Work required:
Transcribe the records word for word, beginning with the first line and ending with the line that contains "This screenshot has width=200, height=205."; include nothing else.

Data records:
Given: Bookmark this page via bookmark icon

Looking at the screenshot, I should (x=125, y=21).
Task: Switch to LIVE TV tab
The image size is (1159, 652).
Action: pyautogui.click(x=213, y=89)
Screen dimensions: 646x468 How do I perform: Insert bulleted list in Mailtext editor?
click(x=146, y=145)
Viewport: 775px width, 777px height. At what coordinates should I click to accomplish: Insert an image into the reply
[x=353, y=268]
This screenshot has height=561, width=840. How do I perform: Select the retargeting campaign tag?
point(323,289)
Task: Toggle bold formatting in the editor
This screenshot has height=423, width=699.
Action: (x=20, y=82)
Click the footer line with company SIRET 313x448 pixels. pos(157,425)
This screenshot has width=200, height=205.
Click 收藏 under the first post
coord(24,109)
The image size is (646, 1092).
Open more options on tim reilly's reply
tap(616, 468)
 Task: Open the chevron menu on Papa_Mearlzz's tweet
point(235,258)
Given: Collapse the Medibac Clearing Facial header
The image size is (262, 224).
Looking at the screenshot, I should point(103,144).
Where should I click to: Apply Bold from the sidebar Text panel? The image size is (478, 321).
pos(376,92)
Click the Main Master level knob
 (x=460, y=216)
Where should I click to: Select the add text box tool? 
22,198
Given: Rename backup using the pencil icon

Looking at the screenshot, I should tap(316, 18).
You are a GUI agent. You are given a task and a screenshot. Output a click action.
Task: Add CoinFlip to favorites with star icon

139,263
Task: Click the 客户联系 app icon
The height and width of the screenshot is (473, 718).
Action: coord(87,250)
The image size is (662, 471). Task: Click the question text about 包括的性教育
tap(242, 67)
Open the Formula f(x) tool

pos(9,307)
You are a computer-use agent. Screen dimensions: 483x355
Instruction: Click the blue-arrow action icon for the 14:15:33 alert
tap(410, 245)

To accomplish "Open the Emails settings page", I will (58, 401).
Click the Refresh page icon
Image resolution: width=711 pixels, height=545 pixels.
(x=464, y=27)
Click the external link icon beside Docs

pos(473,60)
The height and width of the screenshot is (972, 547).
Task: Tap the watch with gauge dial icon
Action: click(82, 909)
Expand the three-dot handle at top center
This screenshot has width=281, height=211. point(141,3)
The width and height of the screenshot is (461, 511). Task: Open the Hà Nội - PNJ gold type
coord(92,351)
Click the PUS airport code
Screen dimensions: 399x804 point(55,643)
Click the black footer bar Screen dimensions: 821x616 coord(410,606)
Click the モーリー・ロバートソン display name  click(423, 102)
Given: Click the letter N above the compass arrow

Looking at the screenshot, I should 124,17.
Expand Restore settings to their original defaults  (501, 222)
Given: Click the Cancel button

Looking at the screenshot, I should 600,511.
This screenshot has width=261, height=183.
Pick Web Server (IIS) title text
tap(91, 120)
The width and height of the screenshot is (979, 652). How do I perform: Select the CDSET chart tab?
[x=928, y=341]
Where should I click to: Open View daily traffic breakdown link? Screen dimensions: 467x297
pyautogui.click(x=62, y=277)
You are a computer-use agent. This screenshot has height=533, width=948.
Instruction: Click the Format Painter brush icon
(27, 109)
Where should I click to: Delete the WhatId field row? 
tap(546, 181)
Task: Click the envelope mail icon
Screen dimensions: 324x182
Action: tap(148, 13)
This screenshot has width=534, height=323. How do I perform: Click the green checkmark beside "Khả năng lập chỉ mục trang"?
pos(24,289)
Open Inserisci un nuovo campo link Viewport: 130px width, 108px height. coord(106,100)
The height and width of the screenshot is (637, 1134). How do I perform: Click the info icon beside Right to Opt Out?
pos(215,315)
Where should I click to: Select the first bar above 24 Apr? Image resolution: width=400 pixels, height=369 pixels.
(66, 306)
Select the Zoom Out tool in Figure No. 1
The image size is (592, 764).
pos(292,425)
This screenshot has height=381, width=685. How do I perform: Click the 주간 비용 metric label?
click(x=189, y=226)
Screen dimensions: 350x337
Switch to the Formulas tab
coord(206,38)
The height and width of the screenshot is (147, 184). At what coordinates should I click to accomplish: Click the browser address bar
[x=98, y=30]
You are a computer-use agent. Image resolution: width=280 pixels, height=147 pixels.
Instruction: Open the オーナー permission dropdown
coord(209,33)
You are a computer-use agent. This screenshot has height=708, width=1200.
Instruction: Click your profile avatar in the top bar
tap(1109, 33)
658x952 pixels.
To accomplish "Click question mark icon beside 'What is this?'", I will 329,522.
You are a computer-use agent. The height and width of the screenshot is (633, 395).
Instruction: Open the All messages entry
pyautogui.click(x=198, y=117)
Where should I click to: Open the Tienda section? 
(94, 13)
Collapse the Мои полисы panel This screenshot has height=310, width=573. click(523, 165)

Task response:
Given: Bookmark this page via bookmark icon

Looking at the screenshot, I should (x=125, y=21).
Task: Switch to LIVE TV tab
The image size is (1159, 652).
Action: pyautogui.click(x=213, y=89)
Screen dimensions: 646x468 How do I perform: Insert bulleted list in Mailtext editor?
click(x=146, y=145)
Viewport: 775px width, 777px height. At what coordinates should I click to accomplish: Insert an image into the reply
[x=353, y=268]
This screenshot has height=561, width=840. How do I perform: Select the retargeting campaign tag?
point(323,289)
Task: Toggle bold formatting in the editor
This screenshot has height=423, width=699.
Action: (x=20, y=82)
Click the footer line with company SIRET 313x448 pixels. pos(157,425)
This screenshot has width=200, height=205.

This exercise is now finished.